January 2009

Elizabeth Bachner

nonfiction

The Ballad of Dorothy Wordsworth: A Life by Frances Wilson

As a preteen, I was always intrigued by the idea of brother-sister incest -- the consensual kind, of course, the kind where the siblings are roughly the same age, and their natural closeness turns into something else. Friends have assured me that I never would have been into the idea if I’d actually had a brother. And, it’s true -- I think the part that appealed to me was being trapped with a (really hot) guy two years older, who sort of looked like me (except tall and very male, with broad shoulders, flannel shirts and a lean, panther-like grace), and was deeply protective of me, and understood my inner thoughts in an intense, spiritual way, without me having to get over my shyness and get to know him. The part about breaking ancient taboos, hiding in the darkness, and having babies with three arms wasn’t ever as alluring. I’ll always have a lingering fondness for the genre, though, from the cringe-worthy and trashy (Flowers in the Attic; The Blue Lagoon) to the darkly compelling (The Cement Garden; Olivier, Olivier), to everything in between (The Hotel New Hampshire, Hansel and Gretel, Brenda and Billy on Six Feet Under). The stories are best when they’re ambiguous -- you aren’t sure whether the siblings are really siblings, and/or, you aren’t sure whether they’re actually incestuous.

The story of Dorothy and William Wordsworth is fascinating in terms of the aesthetic development of British Romanticism, the history of literary movements and their intersection with social forces, the expression and suppression of intimacy in the late 18th and early 19th centuries, women’s history, and the problems and rewards of literary biography and scholarship. It’s also, of course, if understood in a certain guilty way, the most luridly compelling of ambiguous sibling incest stories. People who pick up Frances Wilson’s The Ballad of Dorothy Wordsworth: A Life for any one of these reasons won’t be disappointed, but some of them might, like me, dive in for one reason and come up for air with an entirely new obsession.

The titular “ballad” centers around four small, paltry-looking notebooks, now known as the Grasmere Journals, written by Dorothy after her brother got married. The night before the wedding, Coleridge had a dream that Dorothy had transformed from herself -- an insightful, fiery, wild girl -- into an unrecognizable, fat woman with thick limbs. (“If I did not know you to be Dorothy,” says Coleridge in his dream, “I never should suppose it.” Dorothy responds, “Why, I have not a feature the same.”) It was true. She wore William’s ring the night before he got married, and when he came to collect it, to take it to her friend Mary, who was about to become his wife, “He slipped it again onto my finger & blessed me fervently.” Later, she tries to keep it together as her brother is off saying his vows, but once the thing is over, she can’t stand it anymore, and throws herself on the bed in a kind of coma, “neither hearing nor seeing anything.”  

Dorothy was separated from her brothers as a child, and sent to live with relatives. After she was reunited with them as a teen, her mutual attachment to William was fierce. Dorothy was sitting around caring for babies and teaching Sunday school, while William (a year older) was off walking through the Alps and enjoying a political awakening and knocking up a Frenchwoman and going to Cambridge. He wrote her passionate letters, wishing he could share his experiences of nature with her, and it’s no wonder that she fled her current life in order to set off, on foot, with her brother at the first opportunity. Their years of separation gave them a hungry need to make up for lost time.

## Dataset excerpts

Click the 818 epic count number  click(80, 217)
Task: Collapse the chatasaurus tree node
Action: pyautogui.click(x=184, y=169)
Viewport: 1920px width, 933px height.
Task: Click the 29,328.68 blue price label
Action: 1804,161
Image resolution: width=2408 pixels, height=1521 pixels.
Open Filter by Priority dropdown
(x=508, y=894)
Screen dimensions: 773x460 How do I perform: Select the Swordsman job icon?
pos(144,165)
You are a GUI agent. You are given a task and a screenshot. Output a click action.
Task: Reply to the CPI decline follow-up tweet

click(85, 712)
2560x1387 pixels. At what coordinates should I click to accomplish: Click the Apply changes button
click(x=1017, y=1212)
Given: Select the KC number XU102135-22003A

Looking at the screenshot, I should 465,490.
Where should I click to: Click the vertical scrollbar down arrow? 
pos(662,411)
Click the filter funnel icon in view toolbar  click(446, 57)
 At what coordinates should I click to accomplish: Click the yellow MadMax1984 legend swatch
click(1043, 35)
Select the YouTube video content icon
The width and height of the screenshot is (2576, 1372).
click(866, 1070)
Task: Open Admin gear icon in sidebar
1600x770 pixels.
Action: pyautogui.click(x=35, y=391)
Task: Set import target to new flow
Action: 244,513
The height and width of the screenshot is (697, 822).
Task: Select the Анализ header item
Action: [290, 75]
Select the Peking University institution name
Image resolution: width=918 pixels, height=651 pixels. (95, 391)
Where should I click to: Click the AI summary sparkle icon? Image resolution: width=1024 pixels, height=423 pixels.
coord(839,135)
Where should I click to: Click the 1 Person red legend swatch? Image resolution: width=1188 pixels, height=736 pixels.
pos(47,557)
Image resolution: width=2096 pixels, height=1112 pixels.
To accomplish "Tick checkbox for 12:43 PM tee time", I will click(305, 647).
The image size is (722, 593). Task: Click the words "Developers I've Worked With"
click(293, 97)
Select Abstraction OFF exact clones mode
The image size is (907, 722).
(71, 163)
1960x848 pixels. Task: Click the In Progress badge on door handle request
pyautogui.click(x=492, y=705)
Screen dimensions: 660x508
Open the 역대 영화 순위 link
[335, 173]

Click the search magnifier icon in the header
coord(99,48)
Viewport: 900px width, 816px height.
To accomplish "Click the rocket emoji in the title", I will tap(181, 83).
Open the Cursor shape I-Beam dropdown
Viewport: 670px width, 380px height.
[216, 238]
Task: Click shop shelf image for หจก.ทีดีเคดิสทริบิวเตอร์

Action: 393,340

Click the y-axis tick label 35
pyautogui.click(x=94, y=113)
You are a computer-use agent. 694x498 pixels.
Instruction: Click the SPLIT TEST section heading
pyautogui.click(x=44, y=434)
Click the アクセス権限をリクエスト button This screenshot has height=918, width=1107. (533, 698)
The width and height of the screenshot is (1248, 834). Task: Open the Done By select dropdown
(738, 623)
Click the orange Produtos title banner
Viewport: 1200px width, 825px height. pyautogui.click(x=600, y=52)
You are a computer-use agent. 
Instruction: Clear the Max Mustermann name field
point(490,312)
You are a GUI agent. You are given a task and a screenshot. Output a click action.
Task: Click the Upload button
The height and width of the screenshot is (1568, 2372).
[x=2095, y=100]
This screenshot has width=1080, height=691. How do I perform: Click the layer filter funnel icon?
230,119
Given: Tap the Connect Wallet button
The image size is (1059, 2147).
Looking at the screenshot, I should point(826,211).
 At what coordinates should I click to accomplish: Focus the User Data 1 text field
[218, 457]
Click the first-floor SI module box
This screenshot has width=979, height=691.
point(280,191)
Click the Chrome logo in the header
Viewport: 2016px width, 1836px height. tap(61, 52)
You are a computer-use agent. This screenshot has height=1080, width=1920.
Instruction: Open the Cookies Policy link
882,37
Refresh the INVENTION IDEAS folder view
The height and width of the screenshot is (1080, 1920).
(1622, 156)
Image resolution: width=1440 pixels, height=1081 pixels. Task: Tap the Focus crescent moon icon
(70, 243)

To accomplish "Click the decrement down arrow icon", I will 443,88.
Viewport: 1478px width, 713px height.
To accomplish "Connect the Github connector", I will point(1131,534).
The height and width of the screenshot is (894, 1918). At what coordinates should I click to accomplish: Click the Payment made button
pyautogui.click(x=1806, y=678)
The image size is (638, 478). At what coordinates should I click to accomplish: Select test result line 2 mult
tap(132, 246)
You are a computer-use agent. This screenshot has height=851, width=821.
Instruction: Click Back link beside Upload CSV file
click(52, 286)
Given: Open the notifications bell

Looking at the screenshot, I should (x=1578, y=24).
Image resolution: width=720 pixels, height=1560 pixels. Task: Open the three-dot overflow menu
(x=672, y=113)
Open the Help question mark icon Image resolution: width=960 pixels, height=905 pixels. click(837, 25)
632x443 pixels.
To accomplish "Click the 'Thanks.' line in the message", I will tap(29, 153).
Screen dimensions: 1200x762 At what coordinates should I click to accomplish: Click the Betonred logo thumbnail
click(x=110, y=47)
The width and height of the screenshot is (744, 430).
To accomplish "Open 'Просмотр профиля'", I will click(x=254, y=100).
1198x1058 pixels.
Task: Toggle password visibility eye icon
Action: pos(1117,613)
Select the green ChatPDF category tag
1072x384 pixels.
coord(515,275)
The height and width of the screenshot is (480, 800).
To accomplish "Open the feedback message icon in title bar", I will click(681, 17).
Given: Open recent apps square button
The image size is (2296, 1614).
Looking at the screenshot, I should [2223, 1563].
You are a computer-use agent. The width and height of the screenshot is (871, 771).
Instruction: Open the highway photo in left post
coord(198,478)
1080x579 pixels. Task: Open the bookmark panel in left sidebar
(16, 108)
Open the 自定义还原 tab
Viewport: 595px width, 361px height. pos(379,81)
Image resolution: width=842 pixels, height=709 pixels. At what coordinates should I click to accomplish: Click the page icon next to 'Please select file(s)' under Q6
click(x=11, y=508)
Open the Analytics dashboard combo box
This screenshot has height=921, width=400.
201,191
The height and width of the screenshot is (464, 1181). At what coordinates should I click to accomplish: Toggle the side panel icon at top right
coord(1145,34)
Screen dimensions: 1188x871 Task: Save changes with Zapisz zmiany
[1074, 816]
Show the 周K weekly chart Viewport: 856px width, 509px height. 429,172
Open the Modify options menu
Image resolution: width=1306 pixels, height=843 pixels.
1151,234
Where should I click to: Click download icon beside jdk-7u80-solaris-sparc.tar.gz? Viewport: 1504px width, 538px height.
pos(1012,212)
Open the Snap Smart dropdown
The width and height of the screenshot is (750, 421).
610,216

## Problem details
Answer these from the review of the Dorothy Wordsworth biography:
1. How many notebooks make up the Grasmere Journals?
2. Who dreamed, the night before the wedding, that Dorothy had become unrecognizable?
3. How much older than Dorothy was William?
These entries have no connection to the review of the Dorothy Wordsworth biography.

## Response
1. Four
2. Coleridge
3. A year